The FCC Wireless Bureau stopped its unofficial 180-day clock for review of a January deal for AT&T to buy former Alltel spectrum licenses from Atlantic Tele-Network for $780 million. Wireless Bureau Chief Ruth Milkman said Tuesday the companies haven’t fully answered questions the bureau posed June 5 (http://bit.ly/18Xg0bZ). The bureau “requested AT&T’s plans for migrating all of ATN’s customers following the proposed transaction,” Milkman wrote (http://bit.ly/13X9tgA). “In response, we have received information on AT&T’s plans for ATN’s post-paid customers. As of the date of this letter, however, despite several Commission staff follow-up conversations about the importance of transitioning pre-paid customers, we have received no detailed responses from AT&T on its plans for transitioning ATN’s significant pre-paid customer base.” The commission’s review was at day 175 on Tuesday. AT&T is “extremely” disappointed the FCC froze the clock, on what amounts to a “small” transaction, said Senior Executive Vice President Jim Cicconi. “AT&T is ready, willing and able to make significant network investments in these rural territories to bring HSPA+ and LTE services to Allied’s customers, an investment that will not occur but for this transaction,” he said. “AT&T has actively worked to address FCC concerns and will continue to work with the Commission until all issues are resolved."
Sprint still expects to have the first phase of its Network Vision network upgrade plan “largely complete” by the middle of 2014, Wells Fargo analyst Davis Hebert said Tuesday in a note to investors.
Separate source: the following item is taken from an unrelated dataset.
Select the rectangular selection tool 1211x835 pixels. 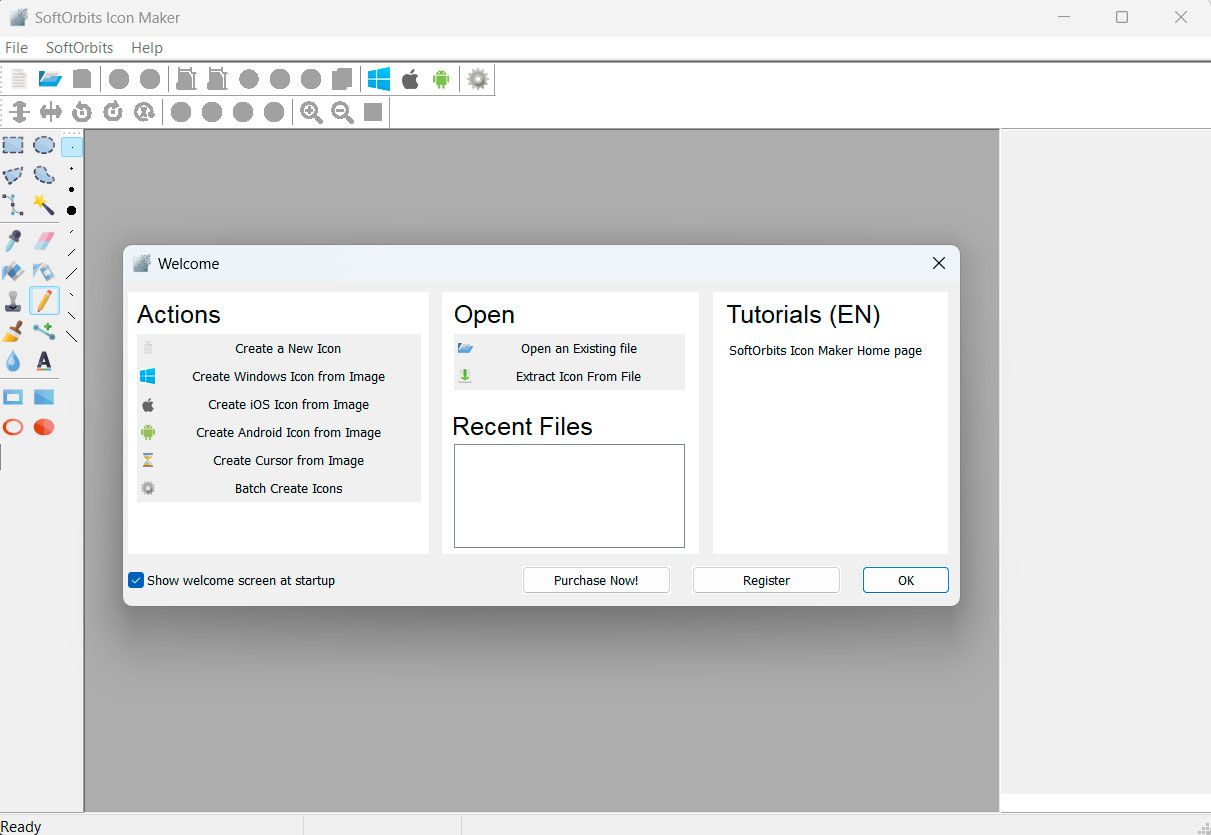point(14,145)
Hebert was among the Wells Fargo staff and investors that met with Sprint CEO Dan Hesse, Chief Financial Officer Joe Eutenauer and other Sprint executives Tuesday. Network Vision’s first phase involves an enhanced 3G and LTE overlay at Sprint’s 38,000 cell sites, as well as the now-completed shutdown of the old Nextel iDEN network. The carrier expects its LTE network to cover an area containing a potential 200 million customers by the end of the year, Hebert said. Network Vision’s second phase -- the incorporation of the 2.5 GHz spectrum Sprint acquired in its buyout of Clearwire -- “has yet to begin,” Hebert said. Sprint expects to reveal more details about incorporation of this spectrum “at some point in the not-too-distant future,” he said.
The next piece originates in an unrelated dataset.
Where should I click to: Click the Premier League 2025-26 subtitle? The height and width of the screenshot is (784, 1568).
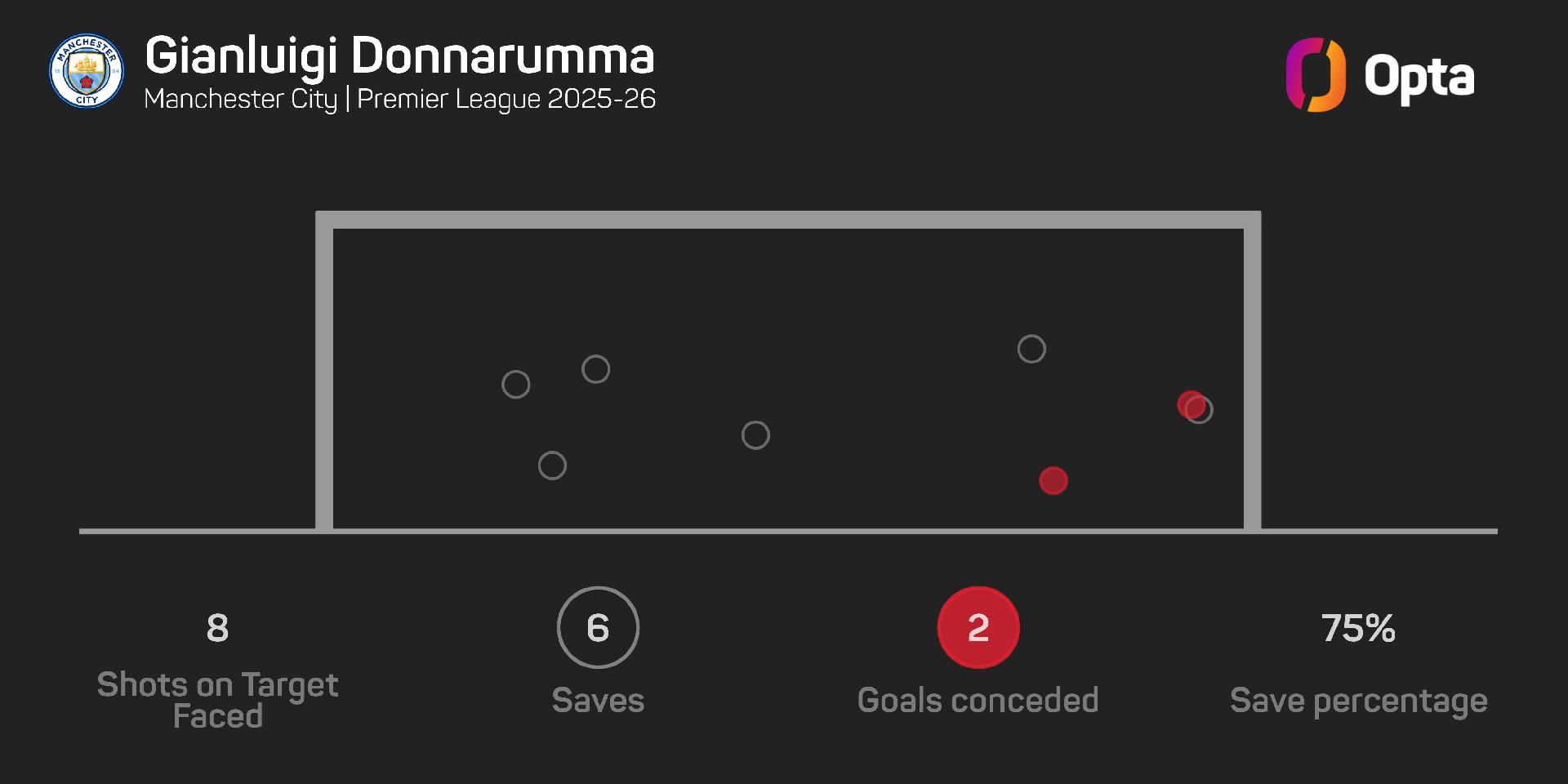[x=506, y=99]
The FCC Consumer and Governmental Affairs Bureau sought comment on a request by Purple Communications regarding use of the Internet Protocol Captioned Telephone Service through Web or wireless technologies (http://bit.ly/19L50Ng). Purple requested the commission clarify that footnote 122 of the Video Relay Service reform order, stating that “calls that are completed using a technology that does not provide both inbound and outbound functionality are not compensable from the TRS Fund,” doesn’t apply when users access IP CTS through Web and wireless services. Purple said the footnote, if left intact, “would force Purple and other IP CTS providers to cease the provision of IP CTS using web and wireless applications,” as no technology currently allows inbound IP CTS over Web or wireless technologies to be captioned without some intermediary step. Comments on the petition are due 15 days after publication in the Federal Register, replies 25 days later, in docket 10-51. Separately Monday, the commission released an order on IP CTS rules. (See separate report above in this issue.)